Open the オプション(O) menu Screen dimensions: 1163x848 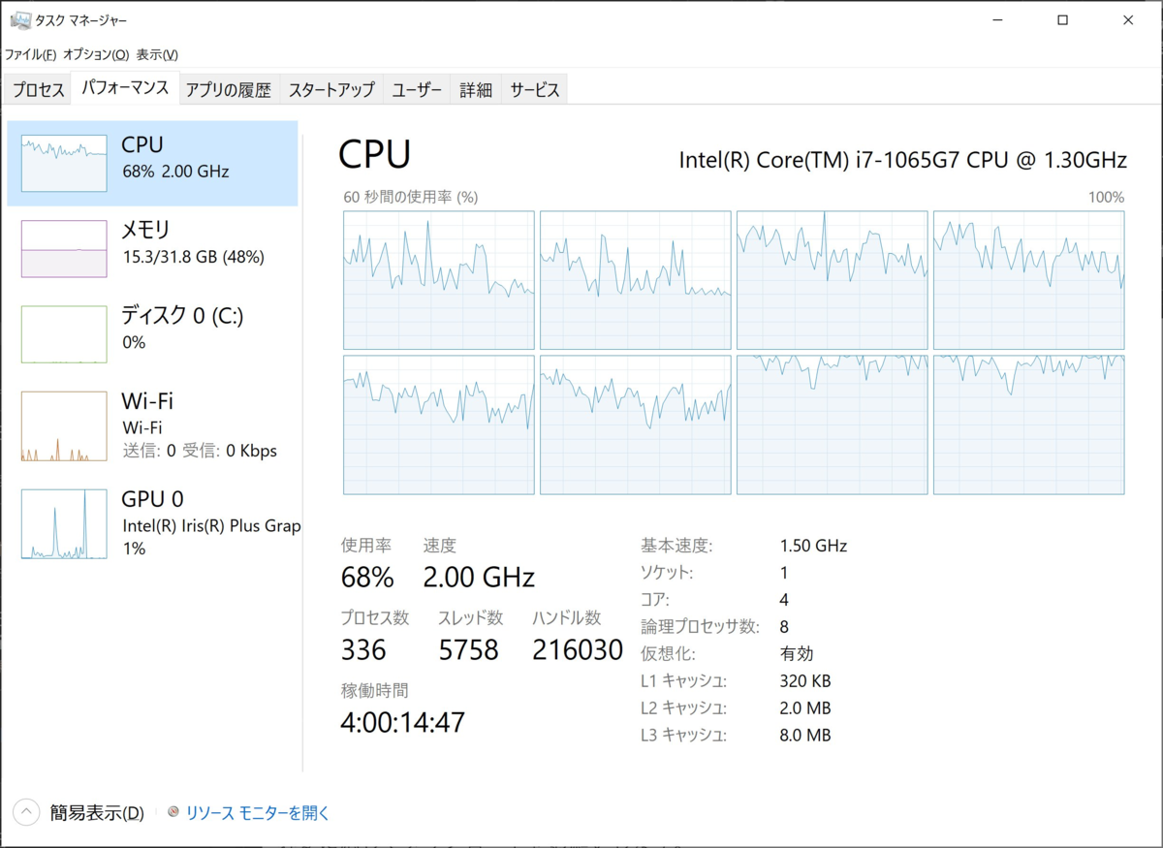click(x=96, y=54)
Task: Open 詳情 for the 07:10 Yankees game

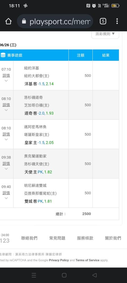Action: (x=6, y=76)
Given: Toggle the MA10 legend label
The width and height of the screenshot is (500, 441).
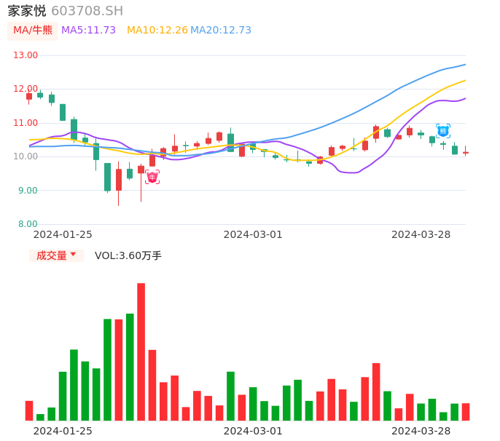Looking at the screenshot, I should (x=157, y=31).
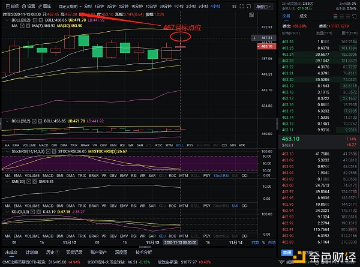Image resolution: width=360 pixels, height=267 pixels.
Task: Enter fullscreen chart mode
Action: coord(242,7)
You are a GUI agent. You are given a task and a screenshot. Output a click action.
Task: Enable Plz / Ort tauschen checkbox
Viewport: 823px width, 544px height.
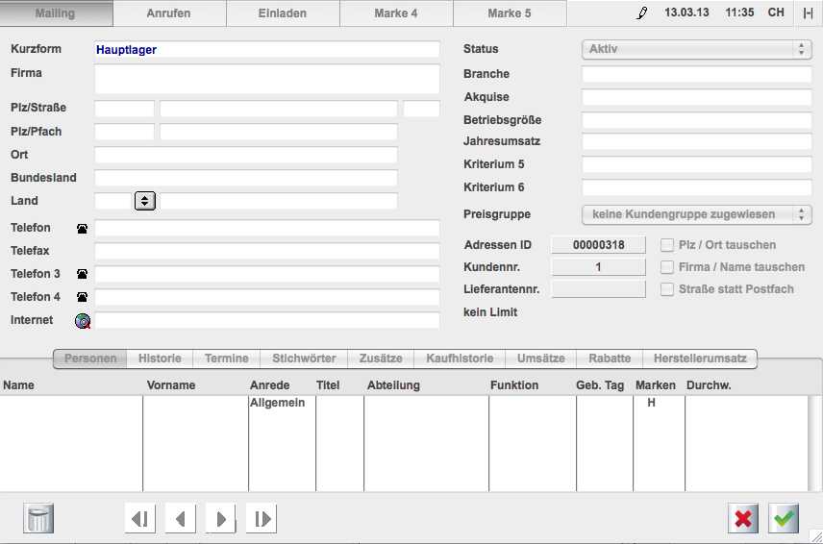tap(667, 245)
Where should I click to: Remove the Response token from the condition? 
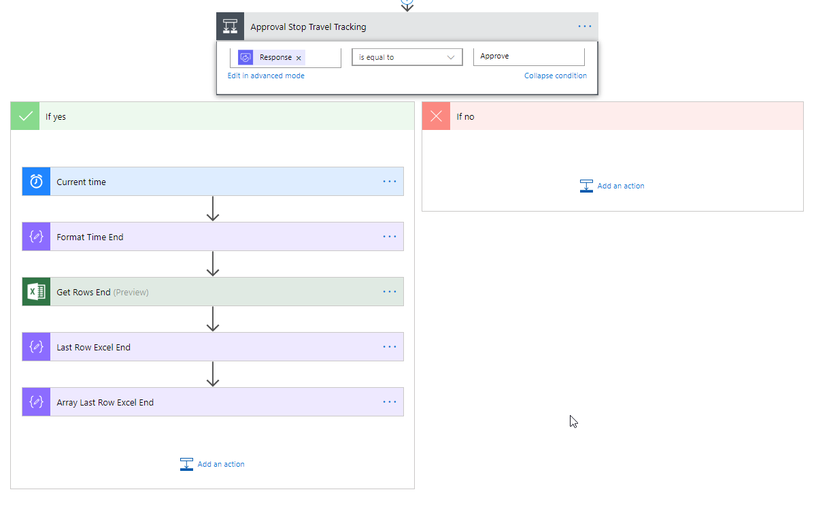tap(299, 58)
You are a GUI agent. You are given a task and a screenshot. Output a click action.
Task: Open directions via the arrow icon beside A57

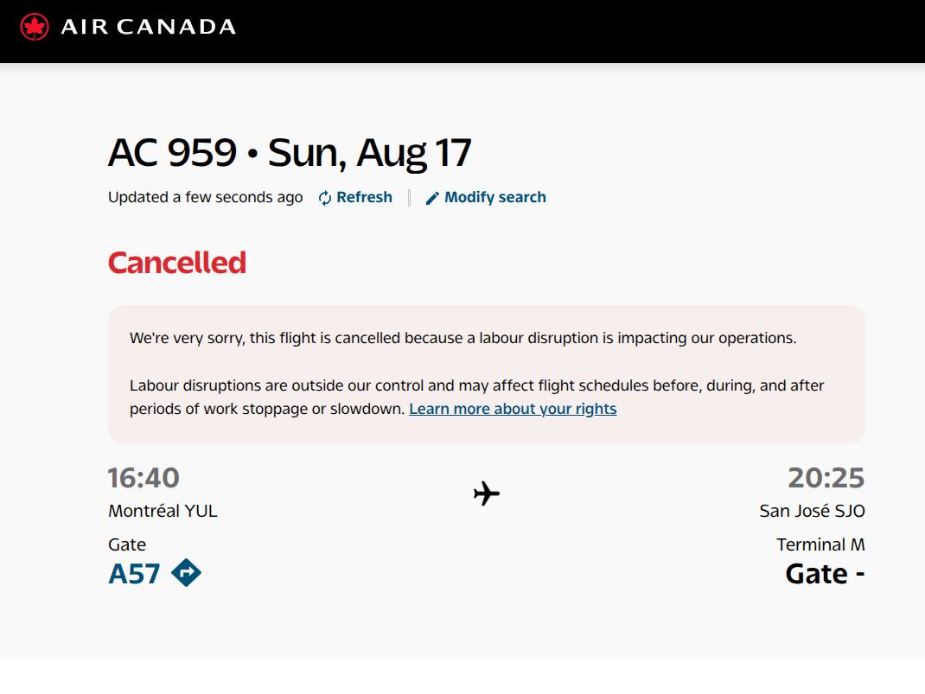pyautogui.click(x=184, y=572)
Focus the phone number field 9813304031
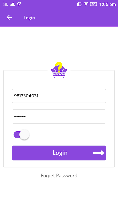The height and width of the screenshot is (210, 118). pos(59,96)
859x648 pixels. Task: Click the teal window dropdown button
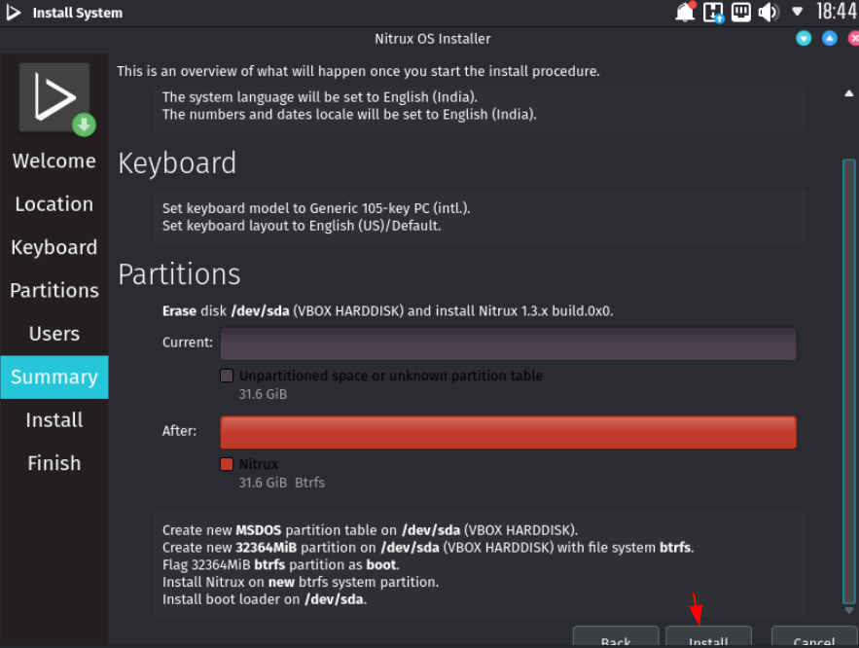804,38
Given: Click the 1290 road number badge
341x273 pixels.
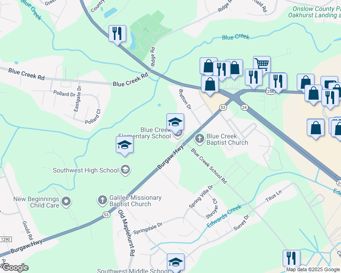Looking at the screenshot, I should 5,239.
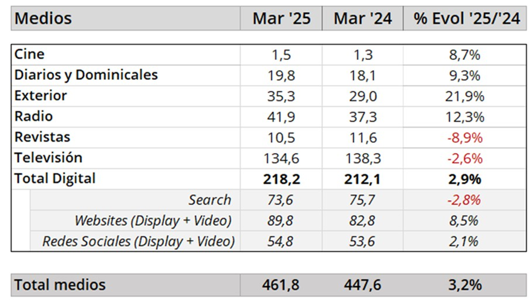Click the Diarios y Dominicales label

pos(86,75)
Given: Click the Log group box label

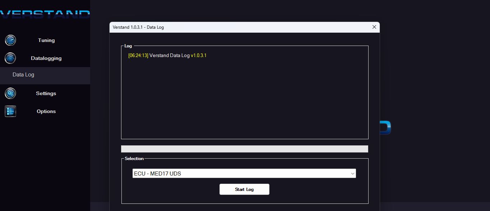Looking at the screenshot, I should click(x=127, y=46).
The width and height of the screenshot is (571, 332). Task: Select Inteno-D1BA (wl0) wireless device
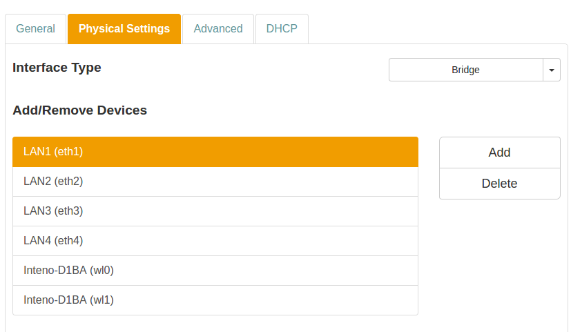coord(215,271)
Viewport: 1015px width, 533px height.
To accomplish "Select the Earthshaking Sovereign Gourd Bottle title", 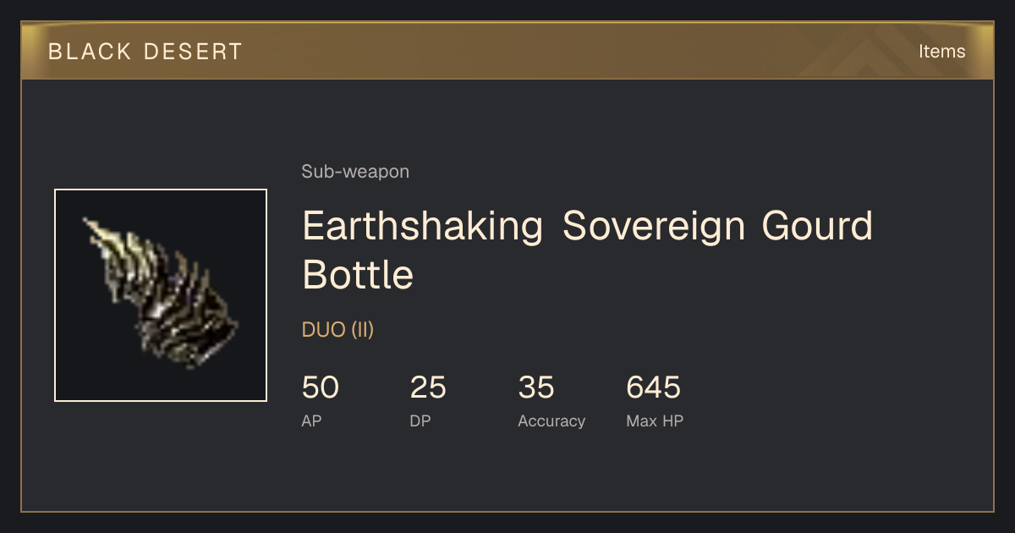I will point(587,250).
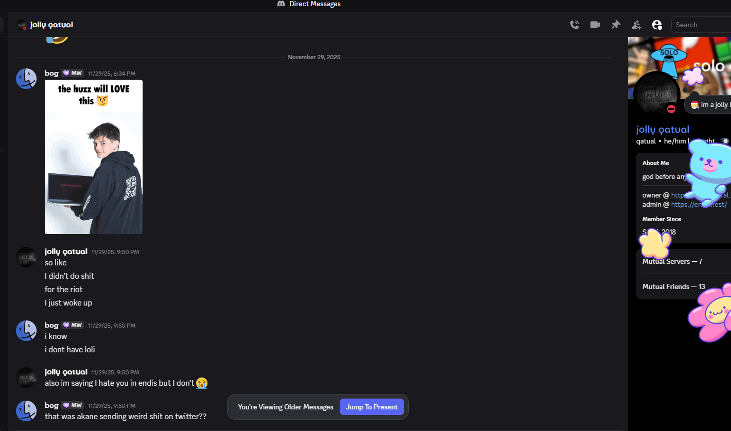Open the owner link in About Me
Image resolution: width=731 pixels, height=431 pixels.
678,195
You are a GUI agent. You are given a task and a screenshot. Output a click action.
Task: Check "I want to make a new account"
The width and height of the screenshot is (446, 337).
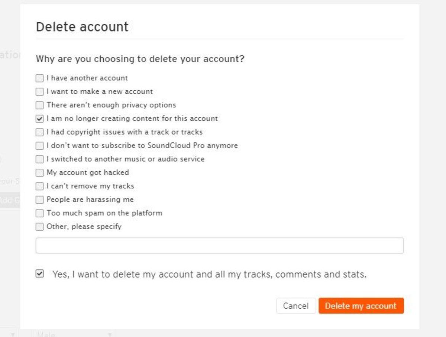coord(39,91)
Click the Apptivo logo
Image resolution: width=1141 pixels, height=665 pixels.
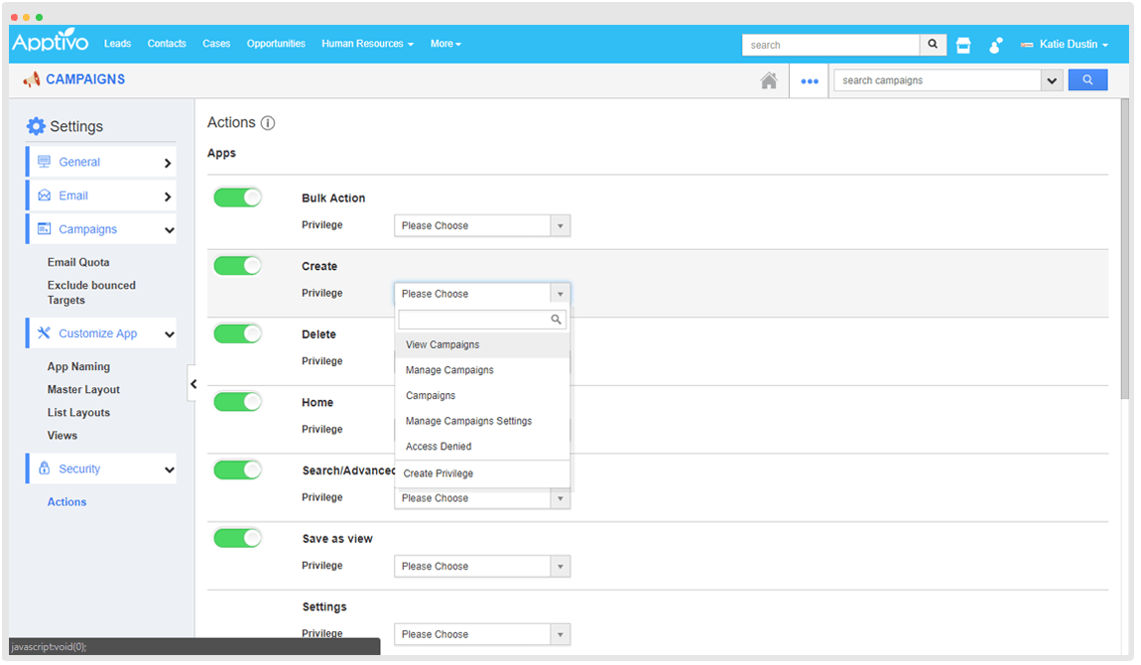point(50,43)
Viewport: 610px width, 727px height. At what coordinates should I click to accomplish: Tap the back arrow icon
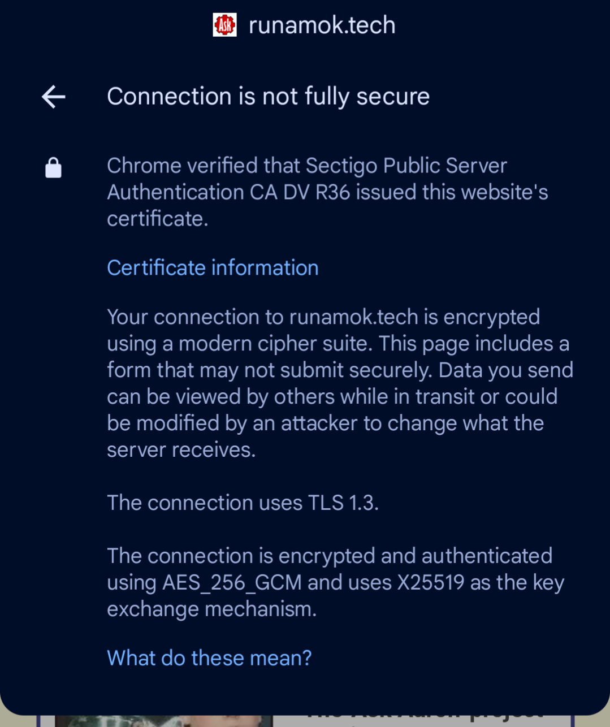click(x=54, y=97)

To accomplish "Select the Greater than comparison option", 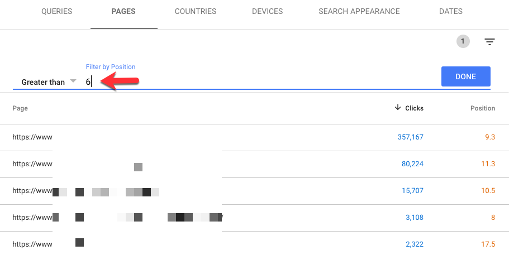I will tap(43, 82).
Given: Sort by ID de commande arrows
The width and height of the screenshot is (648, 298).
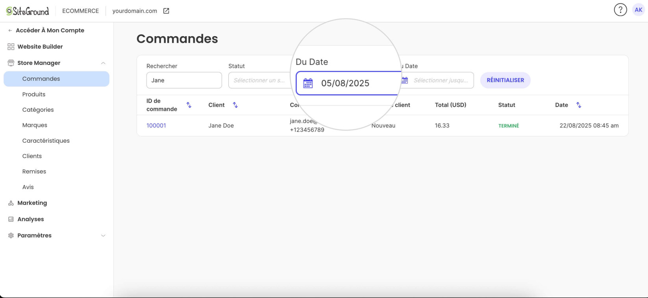Looking at the screenshot, I should tap(189, 105).
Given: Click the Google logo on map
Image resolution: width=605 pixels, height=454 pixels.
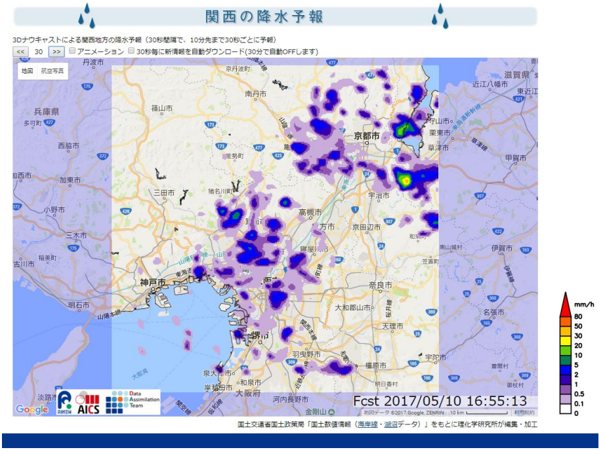Looking at the screenshot, I should point(31,409).
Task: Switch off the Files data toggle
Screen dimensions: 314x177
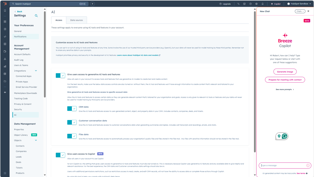Action: (x=72, y=136)
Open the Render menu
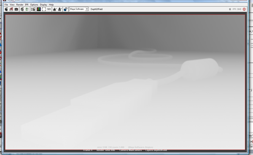 [20, 5]
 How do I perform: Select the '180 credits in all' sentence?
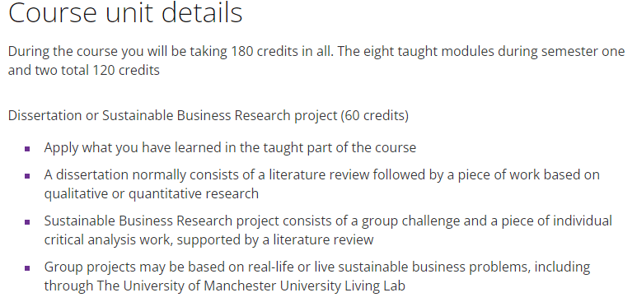[x=172, y=52]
################
=== Exercise ===
For this task, give again exactly the lines from the line with "How do I perform: Select" through the end of the entries, including both ends, and omit the pictures.

=== Solution to this task ===
 How do I perform: Select the '180 credits in all' sentence?
[x=172, y=52]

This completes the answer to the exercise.